Title :
A Bayesian-adaptive decision method for the V/UV/S classification of segments of a speech signal
Author :
Bruno, Gianmarco ; Di Benedetto, M. ; Mandarini, P.
Author_Institution :
Universitá di Rome "La Sapienza," Rome, Italy
fDate :
4/1/1987 12:00:00 AM
Abstract :
In this correspondence, a method for voiced (V), unvoiced (UV), or silence (S) classification of speech segments, based on the maximum a posteriori probability criterion, is presented. The a posteriori probabilities of the three classes are determined using a vector x = ( f1,... , fL) of measurements on the segment under consideration. It is assumed that the vector x has an L-dimensional Gaussian distribution with an expected random value also characterized by an L-dimensional Gaussian distribution. In addition, it is assumed that the sequence of the classes constitutes a first-order stationary Markov chain. The initial parameters are estimated in a training phase.

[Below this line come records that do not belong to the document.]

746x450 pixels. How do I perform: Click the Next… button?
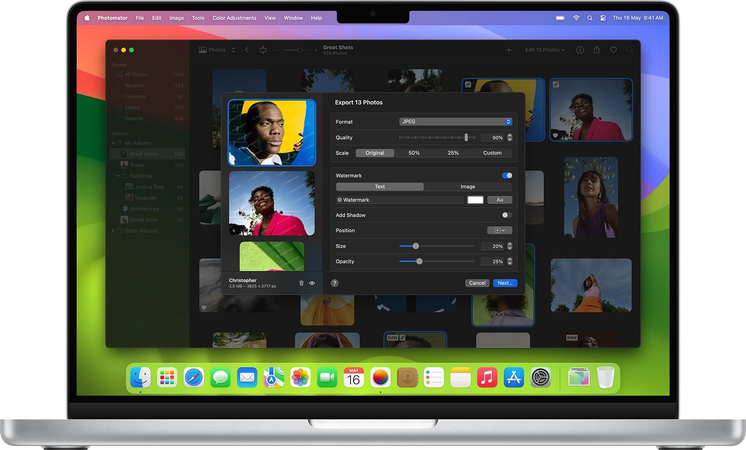coord(505,283)
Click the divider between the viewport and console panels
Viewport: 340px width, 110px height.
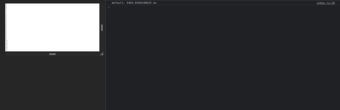[105, 55]
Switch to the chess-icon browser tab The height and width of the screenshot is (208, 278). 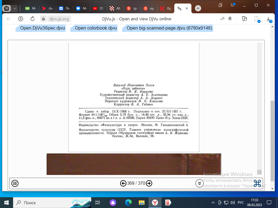tap(115, 8)
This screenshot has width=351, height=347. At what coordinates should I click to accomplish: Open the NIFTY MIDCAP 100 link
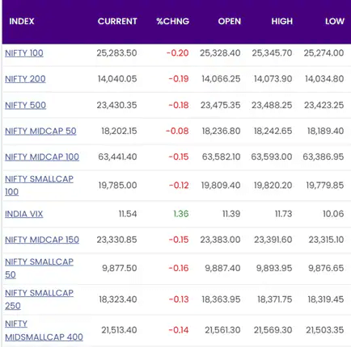42,157
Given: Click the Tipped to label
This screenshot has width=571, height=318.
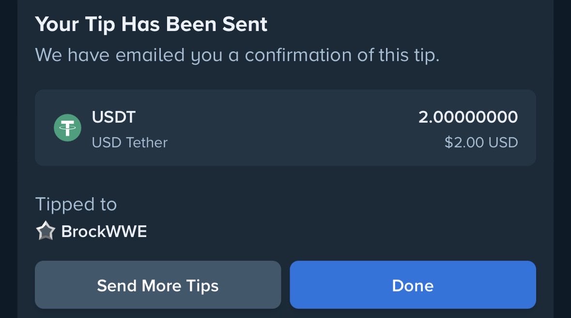Looking at the screenshot, I should [x=76, y=204].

During the application phase, the decision method is adapted by using the previous classifications in order to update the probability density function (pdf) of the expected random values.
Keywords :
Bayesian methods; Covariance matrix; Gaussian distribution; Maximum likelihood estimation; Parameter estimation; Phase estimation; Probability density function; Signal processing algorithms; Speech; Tin;
Journal_Title :
Acoustics, Speech and Signal Processing, IEEE Transactions on
DOI :
10.1109/TASSP.1987.1165169